Dietro a questi atteggiamenti rinunciatari si può nascondere una situazione depressiva, che deriva non da un conflitto interiore, ma dalla preoccupazione di non farcela di fronte alle elevate richieste avanzate dal mondo esterno, dagli adulti come dai coetanei. Un senso di inadeguatezza rispetto alle sfide quotidiane del diventare grandi, vissute in termini di prestazioni, quindi di successi o insuccessi personali. La scuola si presta bene a far emergere queste difficoltà: essa richiede ai ragazzi di esprimere i propri atteggiamenti più adulti, come l’affidabilità, la continuità dell’impegno, il senso dello sforzo e del sacrificio. E ne considera i risultati come prestazioni, con un corrispettivo quantitativo che è il voto.
Mi sembra siano soprattutto gli adolescenti maschi ad essere in difficoltà su questo versante, perché più pressati a corrispondere a modelli sociali di forza e sicurezza.

Altri ragazzi ancora ‘scelgono’ la bocciatura come forma di protesta visibile e allarmante di fronte ad un atteggiamento eccessivamente preoccupato dei genitori riguardo ai risultati scolastici. In qualche adolescente si sviluppa l’idea che i genitori siano interessati a lui o a lei solo in quanto studente, mentre per il resto della vita (e della crescita) c’è scarsa attenzione. Far fuori simbolicamente lo studente che c’è in loro serve a questi ragazzi per punire, in modo più o meno conscio, i genitori della loro disattenzione. Un modo sicuramente autolesionista. In cui si paga pegno per una comunicazione familiare troppo centrata sulle cose da fare, sulle attività, e poco sull’essere, cioè sulle relazioni e sulle loro risonanze interne nell’adolescente.

Ci sono poi ragazzi che sono talmente centrati su un progetto personale di realizzazione di sé, nelle amicizie, negli amori, nello sport o nella musica, da pensare di bastare a se stessi senza scendere a patti con le richieste provenienti dalla realtà.

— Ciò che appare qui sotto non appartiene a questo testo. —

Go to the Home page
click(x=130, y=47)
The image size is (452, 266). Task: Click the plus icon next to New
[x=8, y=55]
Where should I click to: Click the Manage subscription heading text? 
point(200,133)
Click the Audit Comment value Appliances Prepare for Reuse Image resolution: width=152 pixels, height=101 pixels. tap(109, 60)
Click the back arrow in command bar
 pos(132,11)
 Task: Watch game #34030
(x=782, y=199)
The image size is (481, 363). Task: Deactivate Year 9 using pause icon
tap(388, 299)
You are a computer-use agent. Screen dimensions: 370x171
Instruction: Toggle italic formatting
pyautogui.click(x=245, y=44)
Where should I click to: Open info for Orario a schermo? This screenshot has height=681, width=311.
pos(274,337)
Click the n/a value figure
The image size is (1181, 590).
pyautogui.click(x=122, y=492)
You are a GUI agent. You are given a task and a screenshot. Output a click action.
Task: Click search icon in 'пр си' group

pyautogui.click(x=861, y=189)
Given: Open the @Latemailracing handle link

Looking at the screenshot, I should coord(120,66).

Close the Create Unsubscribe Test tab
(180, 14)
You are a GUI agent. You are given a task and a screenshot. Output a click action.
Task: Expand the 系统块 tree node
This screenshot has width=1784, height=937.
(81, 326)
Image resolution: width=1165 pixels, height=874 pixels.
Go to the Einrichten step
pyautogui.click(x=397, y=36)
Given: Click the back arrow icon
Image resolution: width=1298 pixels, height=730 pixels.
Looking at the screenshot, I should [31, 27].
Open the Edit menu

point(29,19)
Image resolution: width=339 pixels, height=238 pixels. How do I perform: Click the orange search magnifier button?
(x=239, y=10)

Presi dal desiderio di affermarsi negli ambiti dove riescono meglio, inebriati dai propri successi, finiscono per perdere il contatto con il mondo esterno, con le sue scadenze. La scuola diventa un peso da cui liberarsi, al più un’occasione di contatti sociali, ma non un’opportunità di crescita personale attraverso la conoscenza. Le sue richieste perdono senso. Ci si sottrae e si sparisce dal suo orizzonte.